What does America want?

At the Summit President Trump became fixated on the ‘2% by January 2019’ ‘thing’ and even went off into a 4% fantasy. Worse, by being so boorish he actually let the Europeans off the hook upon which they should rightly be hanging because he enabled them to focus on his theatre rather than the substance. By all means e a hard negotiator and warrior for the American taxpayer but first America needs to answer a question itself: what does the US actually want from the European allies?

There could, of course, be an alternative political objective.  If President Trump really is serious about American ‘doing its own thing’ assertive isolationism if Europeans do finally start to get their collective strategic act together he could could then say, “See, you can defend yourselves” and pull American forces out. Given the strategic advantages basing American forces on European soil affords Washington the US would be a big loser from such a move.

To pledge or not to pledge

My final sense of the Summit brings me to my second imperative: the future organisation of Europe’s defence. Irrespective of President Trump Europeans have reached an important juncture.  With the best will in the world the Americans can no longer afford to guarantee European defence unless Europeans commit to far more defence. Therefore, if one looks past the theatrics of Trump the real issue is how much more Europeans are prepared to do collectively for their own defence, how would it be organised and at what cost. 

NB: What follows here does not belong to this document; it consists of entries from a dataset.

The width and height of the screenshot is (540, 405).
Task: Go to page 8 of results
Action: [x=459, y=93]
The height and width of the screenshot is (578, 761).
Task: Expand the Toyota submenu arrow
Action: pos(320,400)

Germany is central to this dilemma (for that is what it is) because Germany is, well, Germany.  The 2% debate has become snagged on Germany. Now, I am the first to argue that NATO members should fulfil the pledge to spend 2% GDP on defence at the 2014 NATO Wales Summit, for all the clever sophistry employed to pretend the pledge was not a pledge.  To un-snag the Defence Investment Pledge I am prepared to cut Germany (because she is Germany) a special deal. For the sake of European stability, Germany should not spend more on defence than either Britain or France and thus commit to, say, 1.5% GDP per annum. However, for the sake of European defence Germany should also commit to a one-off special budget to enable the desperately needed rehabilitation of the broken Bundeswehr, as well as spending on infrastructure to enable improved military mobility.  Then, and only then, might the enormous gap between German political rhetoric and German defence reality start to be closed and some hope for an autonomous European defence begin to be realised.

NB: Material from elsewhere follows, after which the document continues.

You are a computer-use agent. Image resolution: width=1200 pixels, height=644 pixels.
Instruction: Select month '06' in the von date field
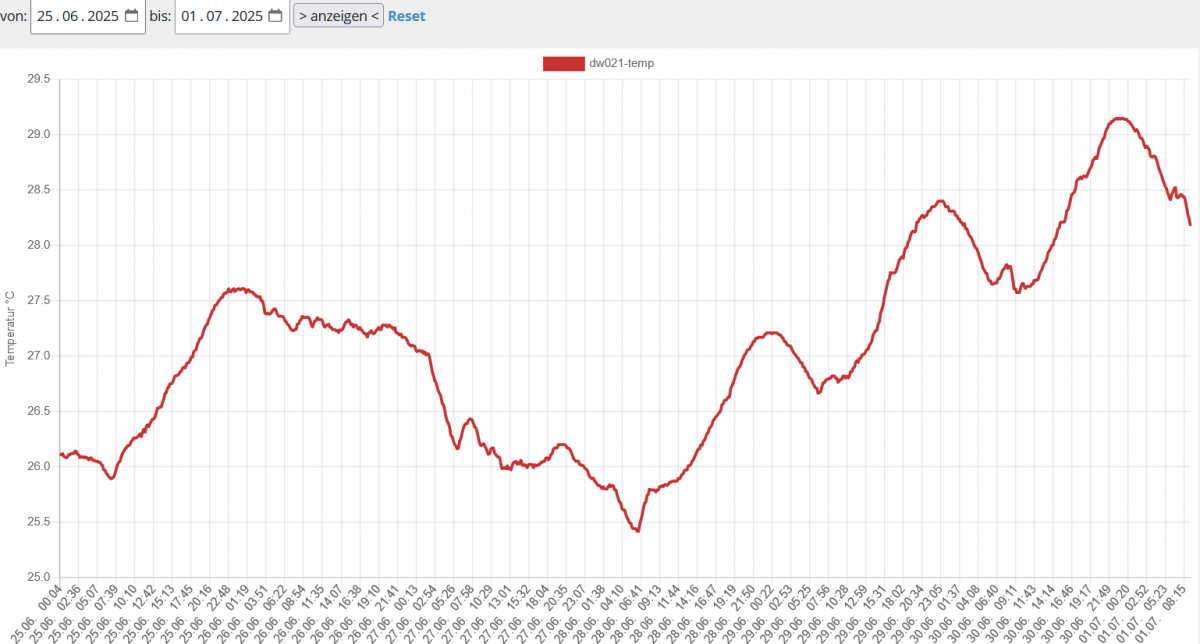coord(71,16)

and the Grim Tweeter wenteth

President Trump may well have succeeded in bullying some of the more vulnerable allies into moving more quickly towards 2% GDP on defence as agreed in the Defence Investment Pledge. It will not happen by January 2019 as he demanded and America “…will not do its own thing’ when they fail. As for the demand that Europeans spend 4% by 2024, there is little evidence the United States will spend such a sum, let alone a Europe full of ‘social warriors’.

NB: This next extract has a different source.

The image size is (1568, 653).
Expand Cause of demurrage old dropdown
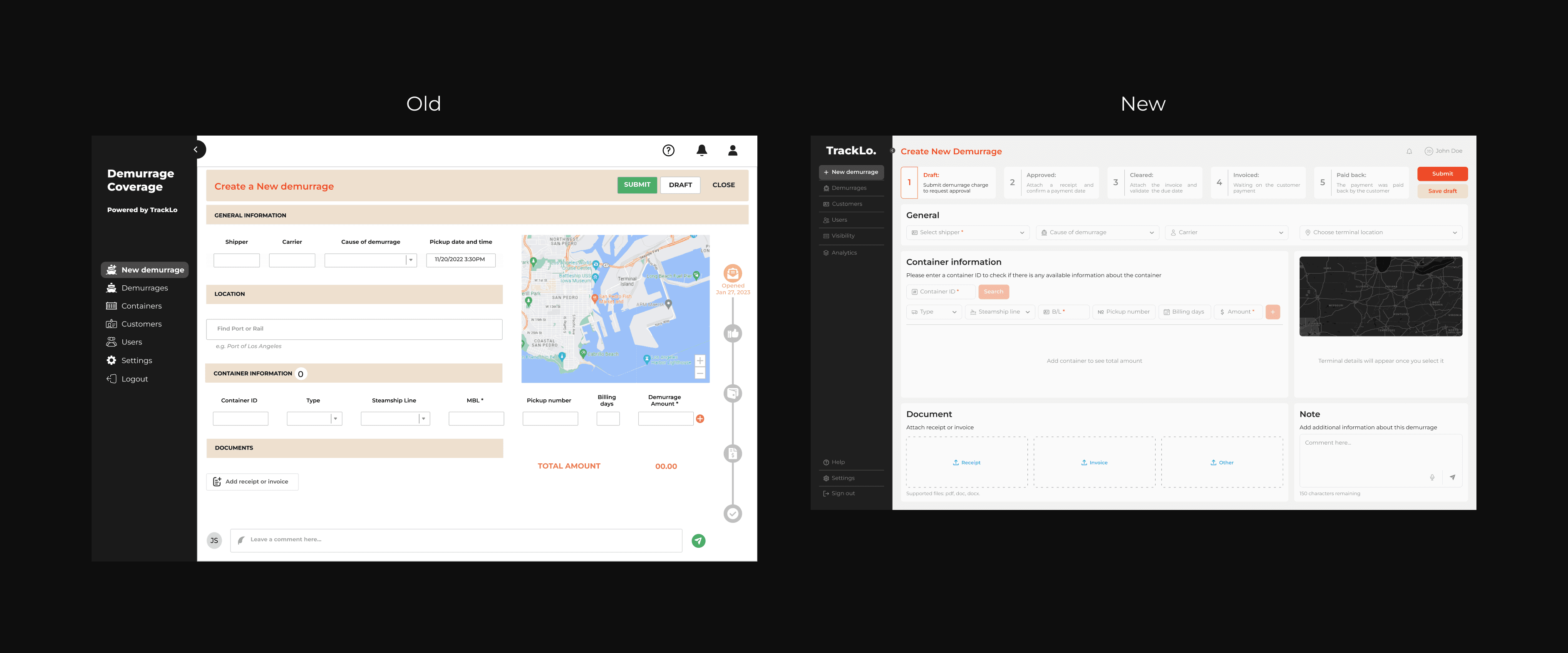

For all the theatre this Summit was never about Donald J. Trump and should always have been about whether Europeans could finally begin the long Tour de France (no historical pun intended) needed to properly consider and respond to their own strategic challenges.  The Grim Tweeter cameth, electrified some in his ‘base’ by giving a bunch of free-riding, pesky, over-dressed, pompous Europeans pieces of his many minds, then the Grim Tweeter wenteth, via Britain to Putin and to who knows where and to what end.

The future NATO?  Two very capable and compatible pillars: North America and Europe.